Experts Discuss AI’s Impact on Health Care and Law
As the use of artificial intelligence becomes more pervasive in law and medicine, the debate continues on these technologies AI should supplement, or be a substitute for, human capabilities. Yale alumni and a distinguished panel of guests, hosted by the Yale Law School Center for the Study of Corporate Law and the Solomon Center for Health Law and Policy, took up this issue at the Century Association in New York on Nov. 16 during a discussion on AI’s impact of health care and legal practice.
Panelists were David Rhew, M.D., Global Chief Medical Office and VP of Healthcare for Worldwide Commercial Business at Microsoft; Laura Safdie ’11, co-founder, Chief Operating Officer, and General Counsel at Casetext; Harlan Krumholz, M.D., S.M.; Harold H. Hines, Jr., Professor of Medicine at Yale Sc
hool of Medicine and and co-founder of Refactor Health and Hugo Health; and Lane Dilg ’04, Global Government Partnerships Lead at OpenAI. Alfred M. Rankin Professor of Law Abbe Gluck ’00, the Solomon Center’s Faculty Director, moderated the discussion.
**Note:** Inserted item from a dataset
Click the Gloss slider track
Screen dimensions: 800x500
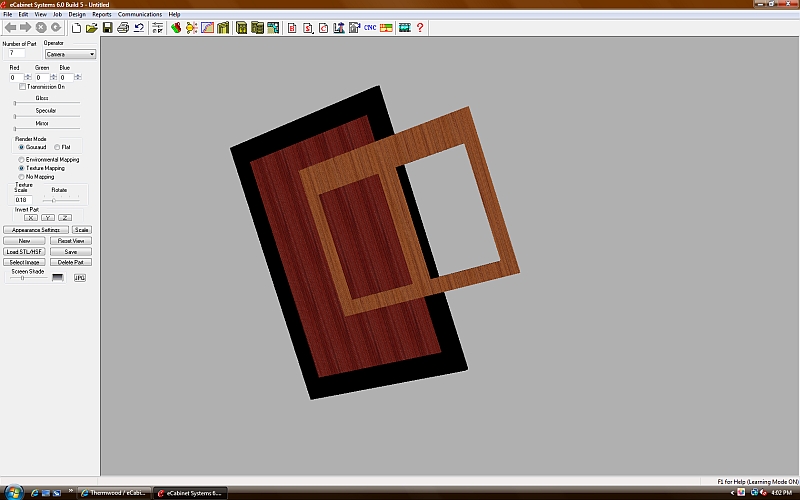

Panelists began by discussing AI products already available to healthcare and legal professionals. These include ambient clinical intelligence, which can create accurate clinical notes from free-flowing conversations with patients, and AI document review assistants. Rhew and Safdie noted that such products can, with continual monitoring and error assessment, serve as potent tools. Dilg and Krumholz emphasized the human dynamics of AI as the technology continues to improve. AI models that analyze medical records or privileged documents create ethical challenges, particularly around privacy, that users will have to learn to navigate, they noted. Some ethical challenges may be best addressed through regulation, panelists said. One example is President Joe Biden’s recent Executive Order, the result of collaboration with OpenAI and other leading AI providers, to establish standards for AI safety and security.
Rhew pointed out that the executive order focuses not only on developing guardrails but also identifying use cases. He noted that how AI is used can have a bigger safety impact than what kind of of AI is used. AI diagnostic tools, for example, can diagnose some patients that human medical professionals cannot but have high error rates. Although these error rates make these diagnostic tools inferior to human diagnostic analyses in most situations, they could be beneficial when a patient with a terminal condition has gone without treatment because no human doctor could reach a diagnosis. Safdie and Dilg also spoke about how AI, in carefully chosen use cases, can lead to productivity gains and other benefits without an attendant increase in risk.